PROBLEM DESCRIPTION: Give the stretch from the line containing "Select the Boston, MA to New York, NY title" through the end of the records below as a numbered list, skipping blank lines and leaving out the pictures.

Stored entries:
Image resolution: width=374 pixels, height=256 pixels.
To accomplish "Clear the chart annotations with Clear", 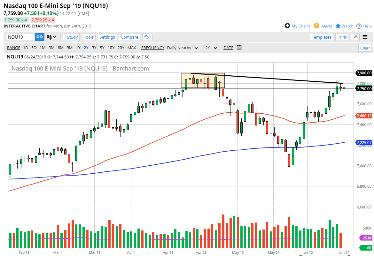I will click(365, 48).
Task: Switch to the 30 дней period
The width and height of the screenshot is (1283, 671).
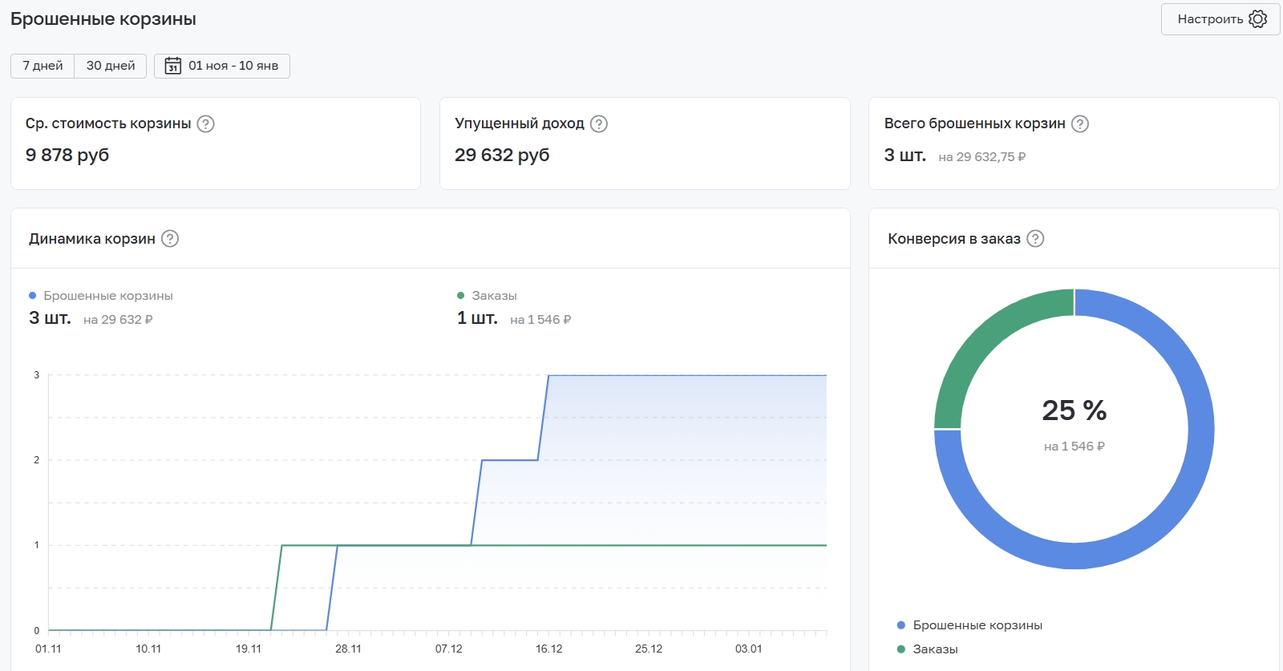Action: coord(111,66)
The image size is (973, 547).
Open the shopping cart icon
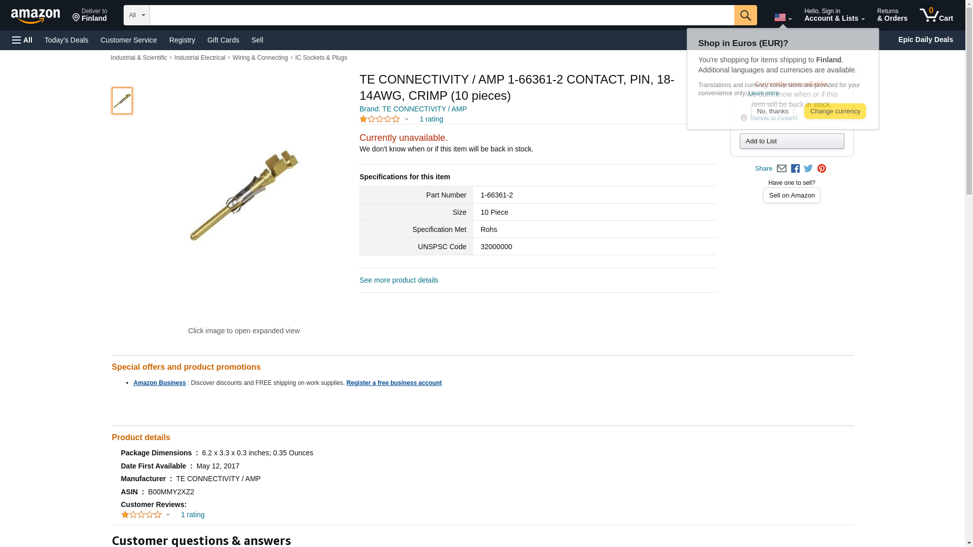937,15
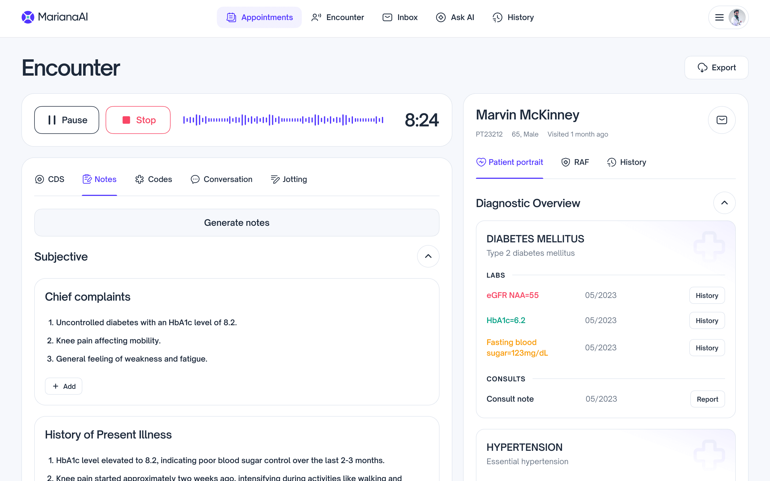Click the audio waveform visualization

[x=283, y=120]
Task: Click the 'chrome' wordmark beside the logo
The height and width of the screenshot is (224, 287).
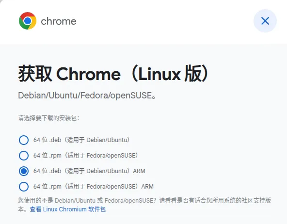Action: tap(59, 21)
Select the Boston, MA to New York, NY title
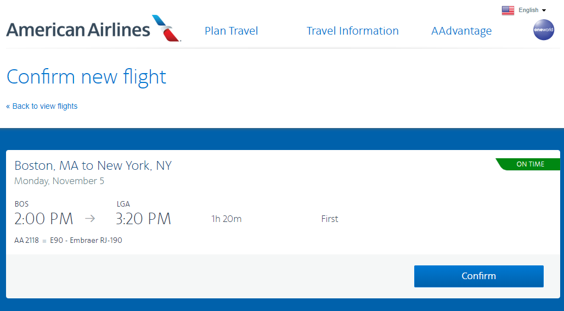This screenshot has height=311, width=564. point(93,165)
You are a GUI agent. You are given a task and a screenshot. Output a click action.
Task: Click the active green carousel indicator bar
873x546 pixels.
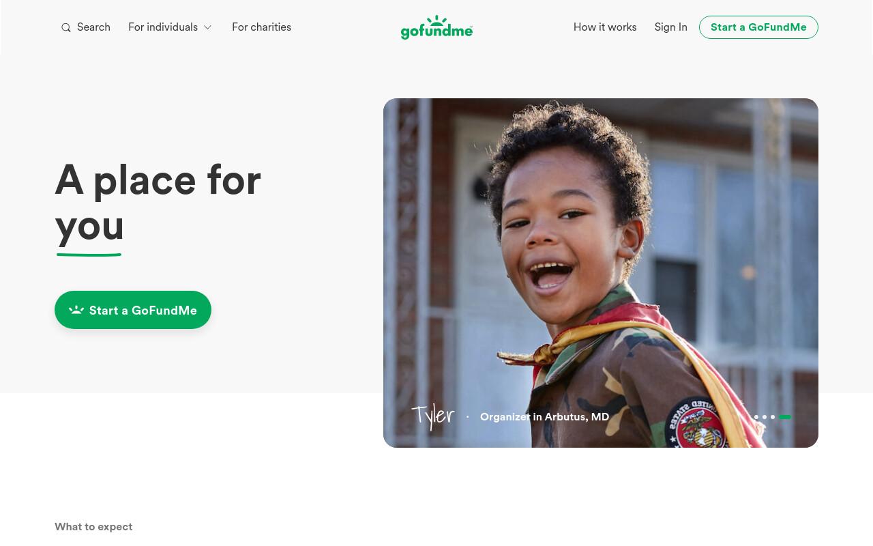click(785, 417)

COMPLETE OUTPUT:
1. Select the Boston, MA to New York, NY title
2. This screenshot has height=311, width=564. point(93,165)
3. You are a GUI agent. You are given a task and a screenshot. Output a click action.
4. Task: Click the active green carousel indicator bar
5. 873x546 pixels.
6. click(785, 417)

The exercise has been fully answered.